I can’t compute the 95% confidence interval without the sample size and the number (or sample proportion) who said “often or always.” Please provide those. Meanwhile, here’s the formula, steps, a worked example, and how to interpret the result.
Explanation
Formula for a 95% CI for a population proportion:
$$\hat{p}\pm z^*\sqrt{\frac{\hat{p}(1-\hat{p})}{n}}$$
where $z^*=1.96$ for a 95% CI, $\hat{p}$ is the sample proportion, and $n$ is the sample size.
Conditions: the sample should be random (or representative), and the normal approximation is OK if $n\hat{p}\ge10$ and $n(1-\hat{p})\ge10$.
Steps:
- Compute the sample proportion: $\hat{p}=\dfrac{\text{number who said “often or always”}}{n}$.

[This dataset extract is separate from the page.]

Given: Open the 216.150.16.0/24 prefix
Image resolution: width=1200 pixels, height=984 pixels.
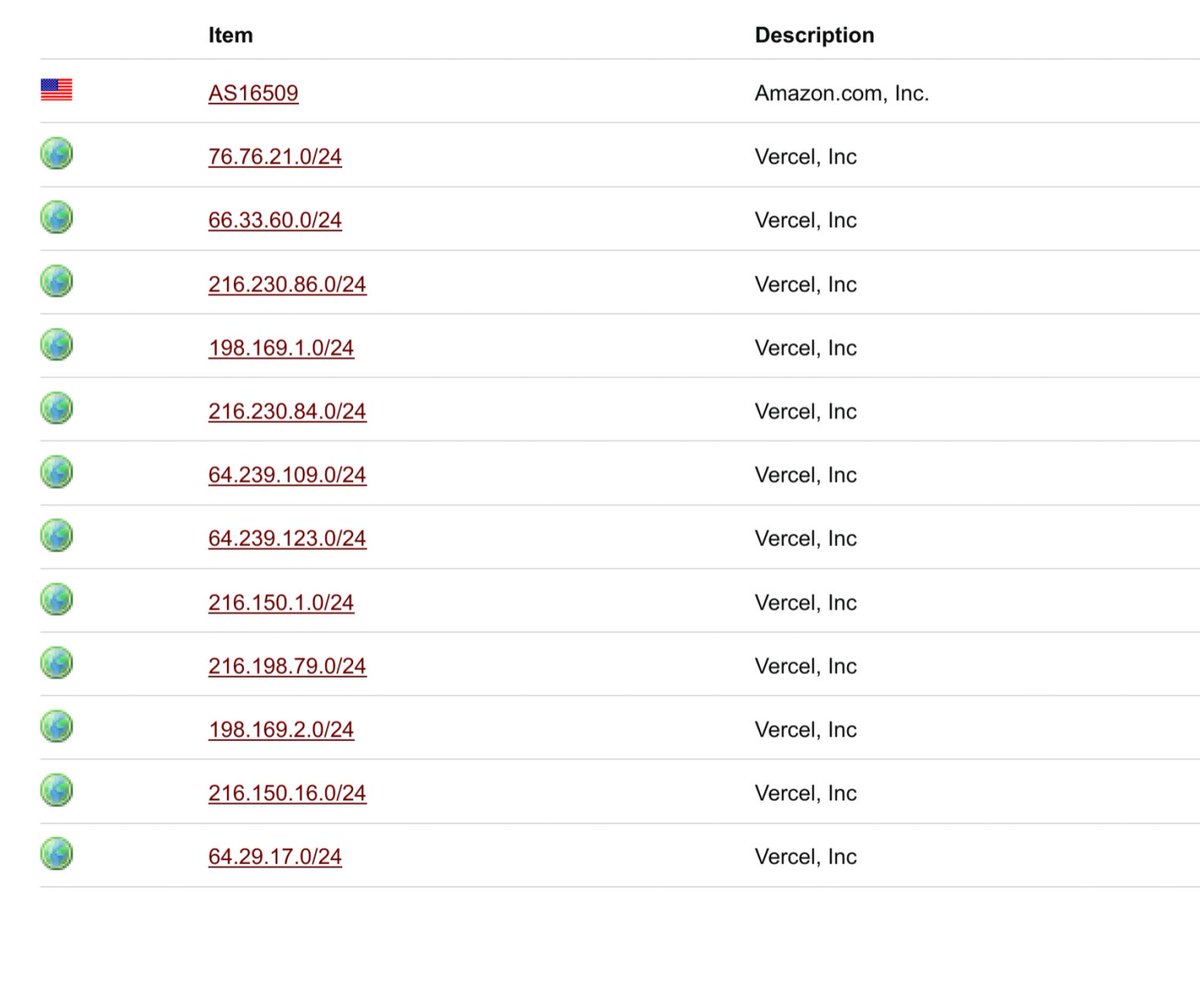Looking at the screenshot, I should [287, 793].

- Compute the standard error: $\mathrm{SE}=\sqrt{\dfrac{\hat{p}(1-\hat{p})}{n}}$.
- Compute margin of error: $ME=1.96\times\mathrm{SE}$.
- CI is $\hat{p}\pm ME$ (report as a percentage if you prefer).
Worked example (hypothetical): suppose $n=1000$ and 360 respondents said “often or always,” so $\hat{p}=360/1000=0.36$.
- $\mathrm{SE}=\sqrt{\dfrac{0.36(1-0.36)}{1000}}=\sqrt{\dfrac{0.2304}{1000}}=\sqrt{0.0002304}=0.01518$.
- $ME=1.96\times0.01518=0.0298$.
- 95% CI $=0.36\pm0.0298=(0.3302,\;0.3898)$, i.e. about (33.0%, 39.0%).
Interpretation: We are 95% confident that the true proportion of all Americans who would report they “often or always” got enough sleep in the past 7 nights lies between about 33.0% and 39.0%. (This means the method used to produce the interval will capture the true proportion in about 95% of repeated random samples of the same size; it is not a 95% probability for the specific interval.)
If you give me the sample size and the count (or sample proportion), I’ll compute the exact 95% CI for your data.